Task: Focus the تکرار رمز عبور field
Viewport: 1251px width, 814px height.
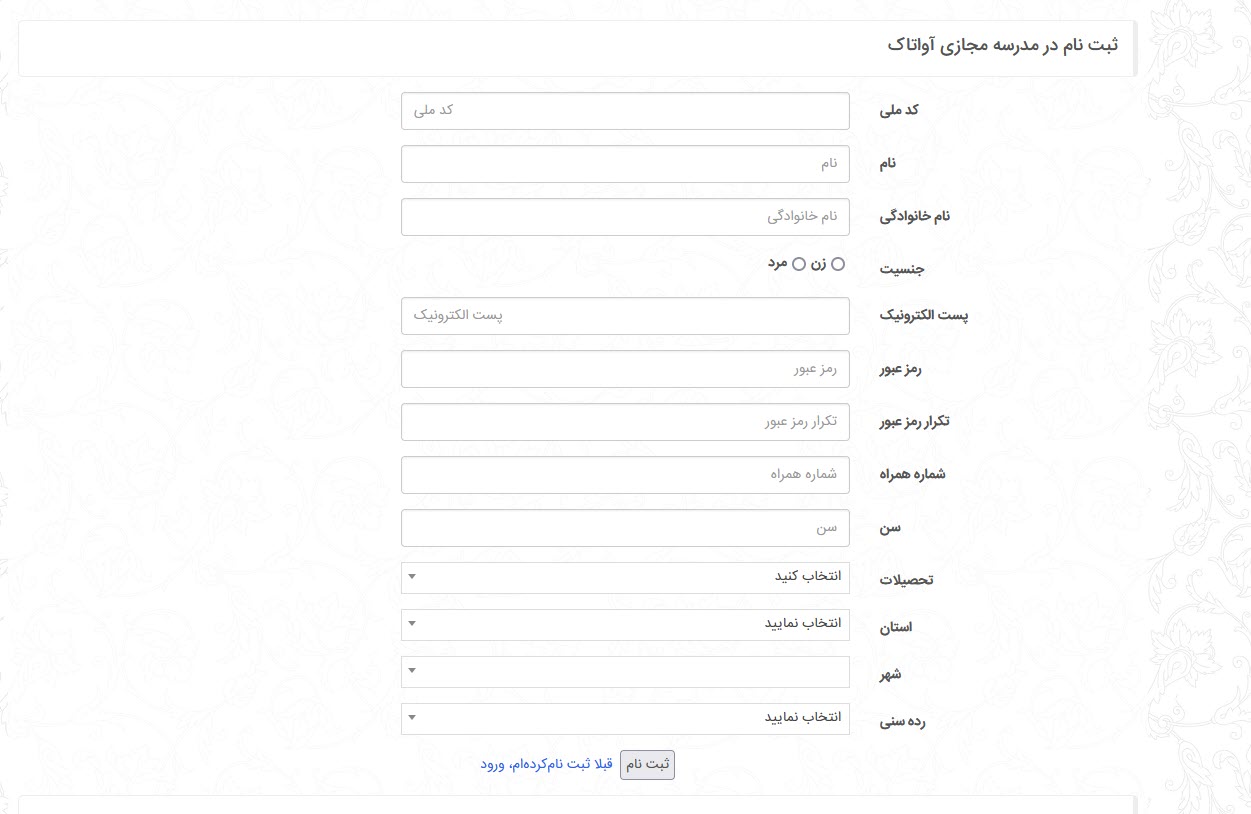Action: pyautogui.click(x=625, y=422)
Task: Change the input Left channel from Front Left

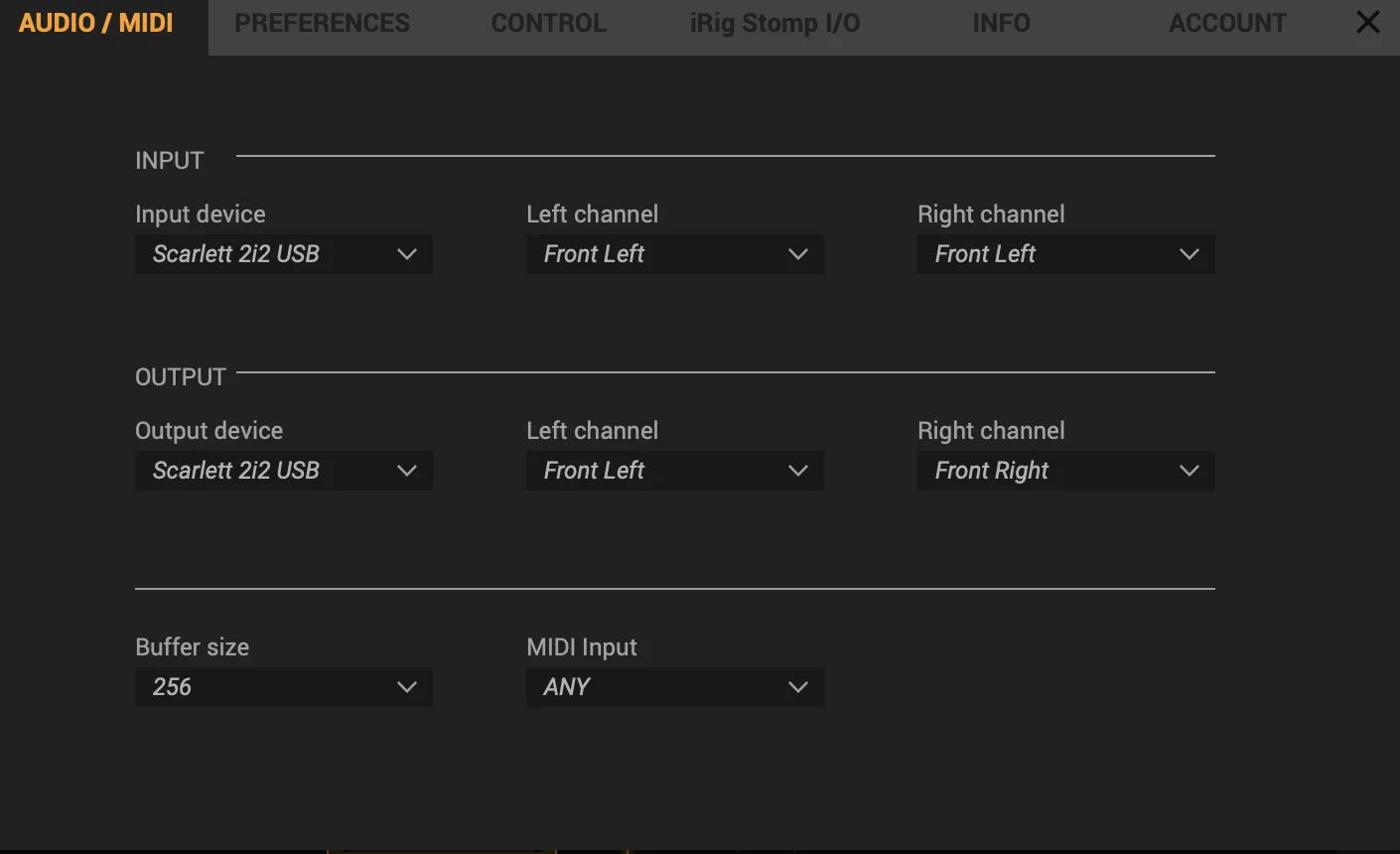Action: 674,254
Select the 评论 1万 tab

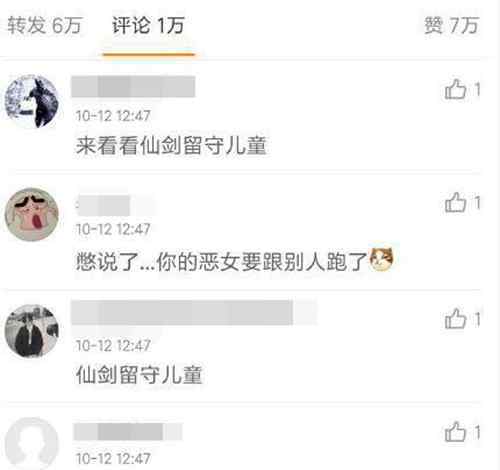148,25
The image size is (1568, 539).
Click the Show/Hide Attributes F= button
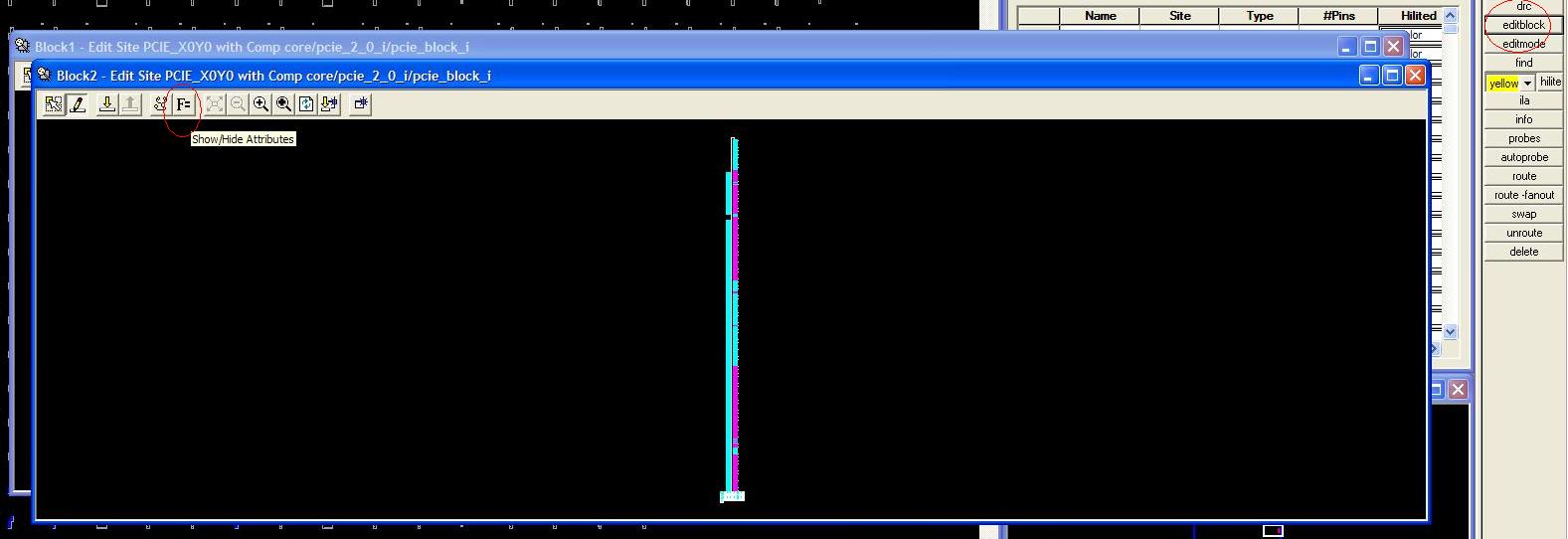coord(183,104)
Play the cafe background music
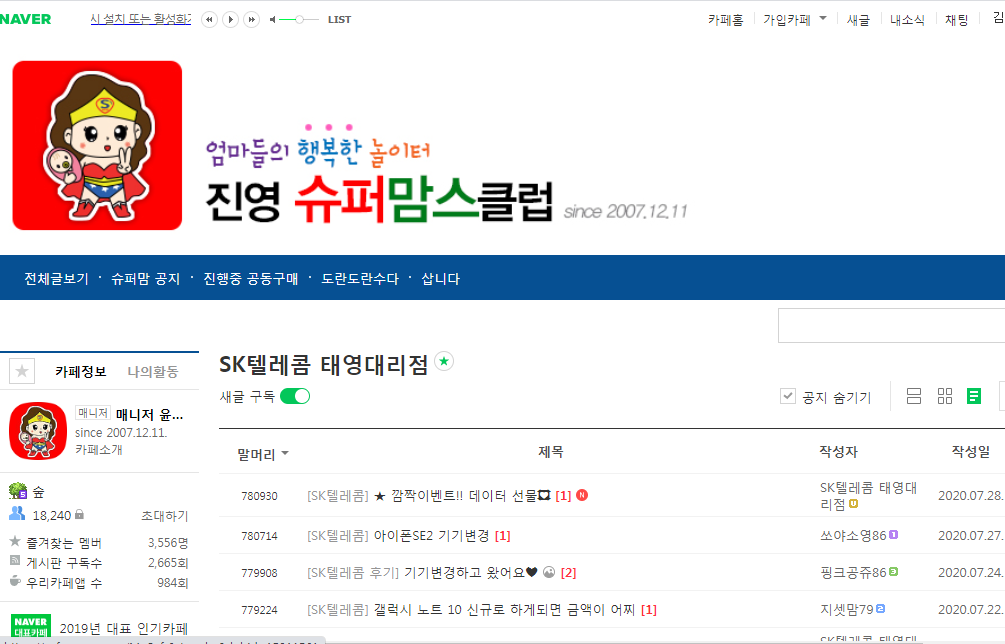Image resolution: width=1005 pixels, height=644 pixels. [230, 19]
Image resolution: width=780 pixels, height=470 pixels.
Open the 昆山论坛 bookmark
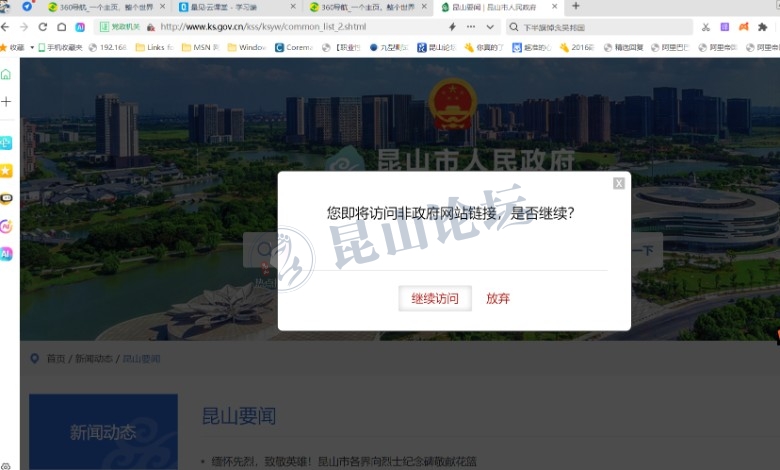tap(436, 47)
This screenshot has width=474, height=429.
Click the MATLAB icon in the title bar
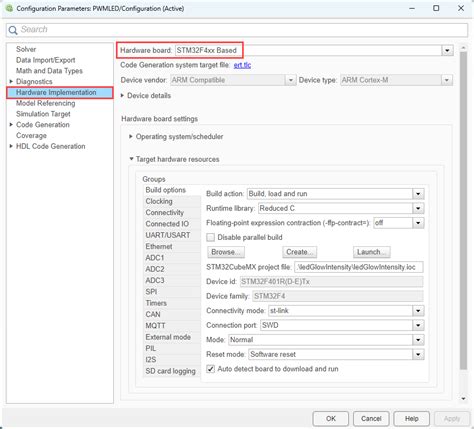(9, 8)
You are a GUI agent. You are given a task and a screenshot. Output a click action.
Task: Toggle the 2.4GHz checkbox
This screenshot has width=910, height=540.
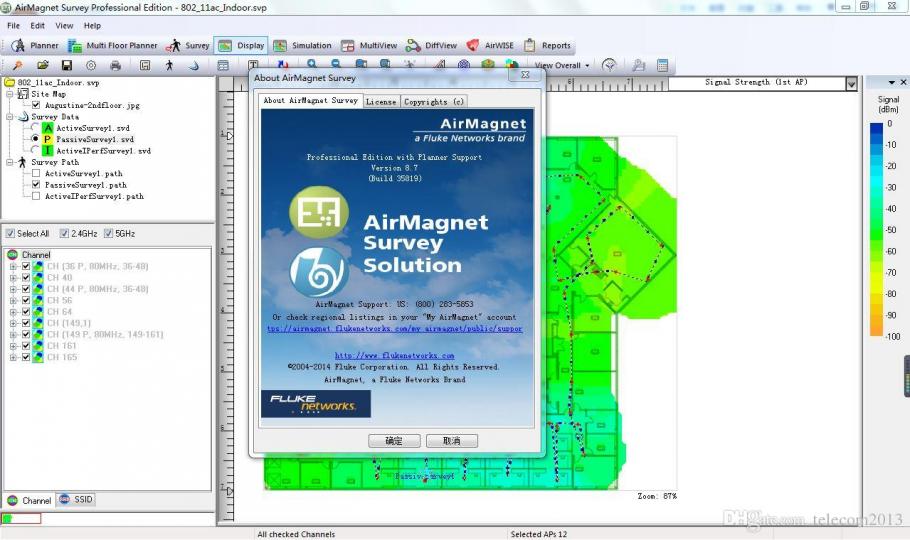64,233
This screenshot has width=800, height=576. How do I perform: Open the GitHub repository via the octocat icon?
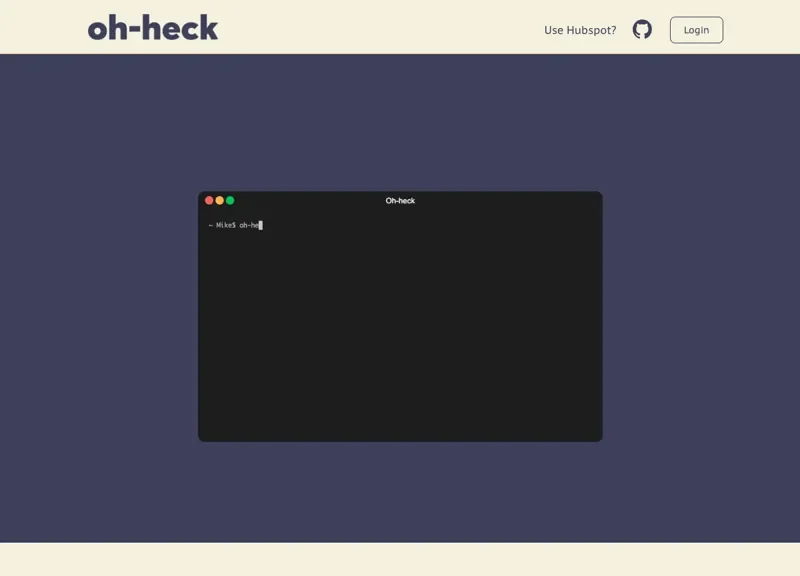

· · · · ·

= What you have to do =
An exact copy of every line above, minus the pictures, is the required output.

= Exercise output =
Task: Focus the تکرار رمز عبور field
Viewport: 1251px width, 814px height.
Action: pyautogui.click(x=625, y=422)
Task: Change the input Left channel from Front Left

Action: 674,254
Select the 评论 1万 tab

148,25
The image size is (1568, 539).
Click the Show/Hide Attributes F= button
coord(183,104)
Play the cafe background music
Image resolution: width=1005 pixels, height=644 pixels. [230, 19]
Image resolution: width=780 pixels, height=470 pixels.
Open the 昆山论坛 bookmark
tap(436, 47)
This screenshot has width=474, height=429.
Click the MATLAB icon in the title bar
(9, 8)
You are a GUI agent. You are given a task and a screenshot. Output a click action.
Task: Toggle the 2.4GHz checkbox
This screenshot has width=910, height=540.
64,233
This screenshot has width=800, height=576. How do I perform: Open the GitHub repository via the octocat icon?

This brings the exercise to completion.